As Crenças Limitantes


"Concedei-nos, Senhor, a Serenidade
necessária

para aceitar as coisas que não podemos

modificar,

Coragem para modificar aquelas que
podemos,

e Sabedoria para distinguir umas das
outras"

Seja muito bem-vindo ao blog; Benvindo é meu sobrenome, Anônimo é o meu nome e pública é a minha gratidão.

Era inverno e a sábia Coruja estava empoleirada no alto de um majestoso ipê roxo coberto de flores; o Viajante Emocional  sedento de conhecimentos não teve muitas dificuldades para localizá-la.

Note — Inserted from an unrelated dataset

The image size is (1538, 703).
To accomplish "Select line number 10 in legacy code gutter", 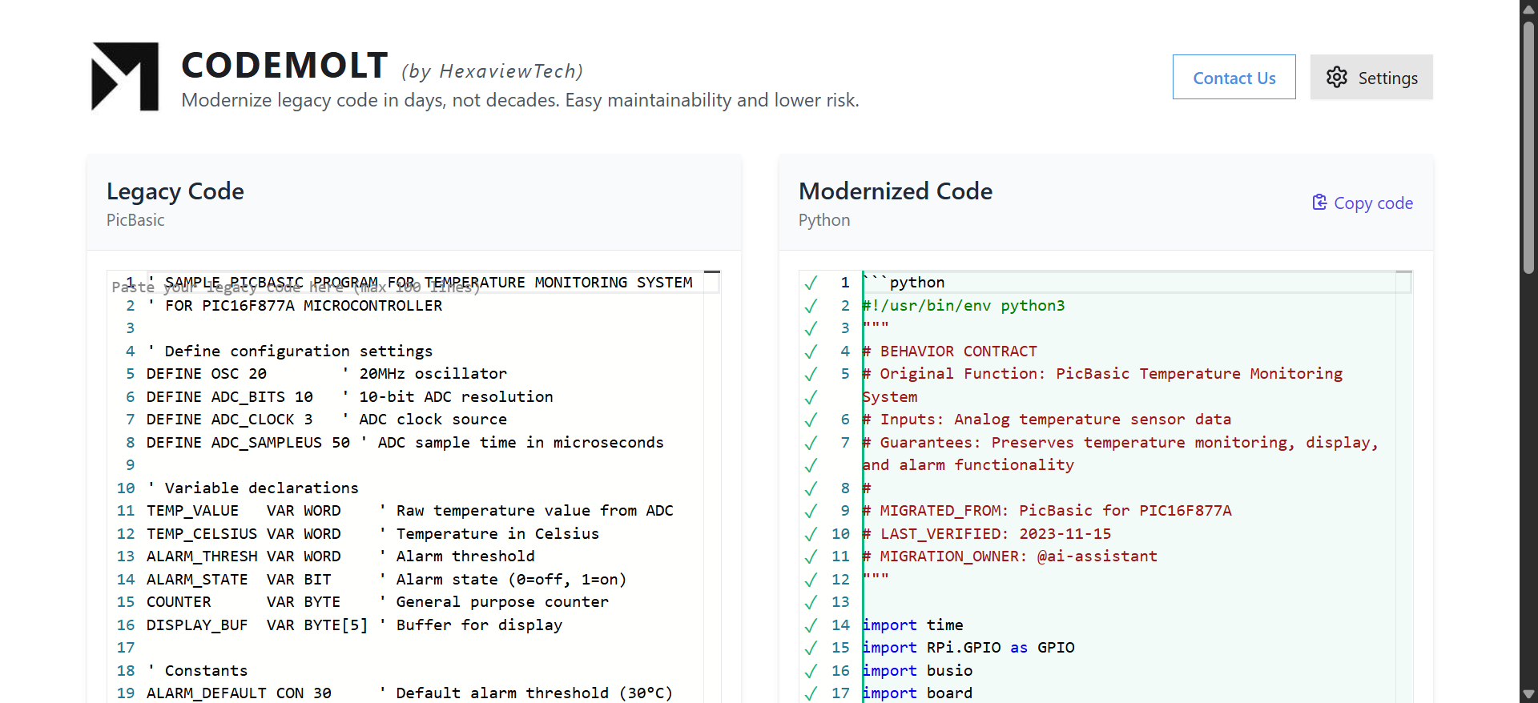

— Sábia Coruja, pode ajudar-me numa questão de foro íntimo?

— Pois não, sinta-se à vontade.

— Trabalhei numa belíssima torre em vidro e concreto, completamente iluminada pela claridade solar e com belíssimas paisagens no seu entorno. Haviam ali vários colegas de trabalho, muitos dos quais com mentes brilhantes, eu admirava cada um deles e sentia um certo sentimento de inferioridade por não ser tão brilhante como eles... — interrompeu a fala o viajante com o olhar perdido e distante no tempo, visualizando velhos e saudosos quadros mentais.

— Continue com a narrativa Viajante Emocional  quebrou o silêncio a sábia Coruja.

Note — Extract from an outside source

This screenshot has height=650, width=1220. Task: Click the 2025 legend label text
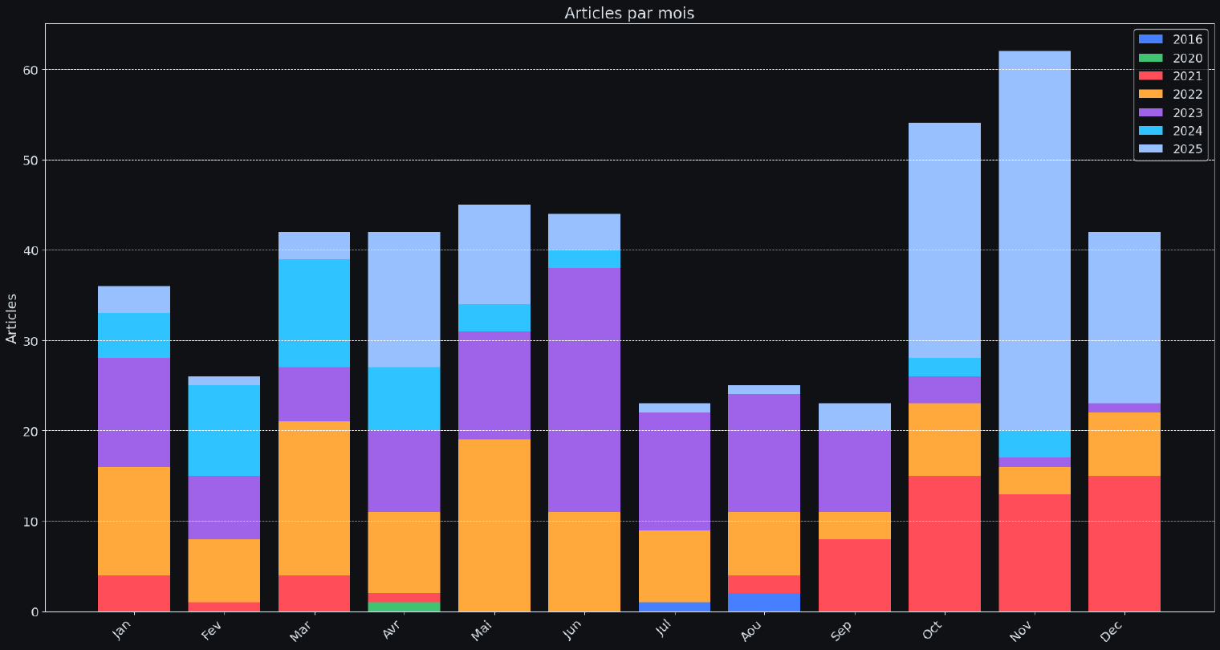tap(1187, 149)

— Dentre todos aqueles colegas tão inteligentes, trabalhei lado a lado com o mais inteligente deles, que alcançou o cargo de gerente algum tempo depois. Aconteceu então algo curioso, numa reunião deste gerente com alguns diretores — vi tudo pela parede de vidro da sala — um certo diretor apontou para dentro do nosso escritório e perguntou ao gerente quem era o melhor profissional daquele grupo. A resposta foi surpreendente Coruja.

— Qual foi Viajante Emocional?

— O gerente apontou para mim e respondeu sorrindo que gostaria de ter dez profissionais como eu.

— E onde está o espanto nisto?

— Chegamos ao ponto Coruja; por que eu não conseguia perceber o meu próprio brilho entre o brilho dos demais?

— Porque você carrega contigo a crença limitante de que é inferior aos outros.

— Crença limitante?

— Sim; você em algum momento de sua vida, provavelmente a infância, acreditou em conceitos errôneos a seu respeito incutidos por terceiros redondamente enganados sobre sua real natureza interior.

— Como posso livrar-me destas crenças limitantes Coruja?

— Você conhece o Programa de 12 Passos?

— Sim, conheço!

— Continue voltando às reuniões, fale destas suas questões pessoais e não desista cinco minutos antes do despertar espiritual acontecer.

— Gratidão Coruja; é só por hoje — respondeu feliz da vida o Viajante Emocional.

A Coruja se despediu com seu piar característico — uuh, uuh —, bateu asas e voou floresta adentro, desejando para o Viajante Emocinal uma boa viagem na sua rota rumo ao seu singular mundo interior.

Meu nome é Anônimo, Anônimo em recuperação! Pública é a minha codependência; eu sou maior que todas as minhas ilusões. Só por hoje serei feliz; só por hoje eu sou a pessoa mais importante da minha vida. Paz, serenidade e muitas 24 horas.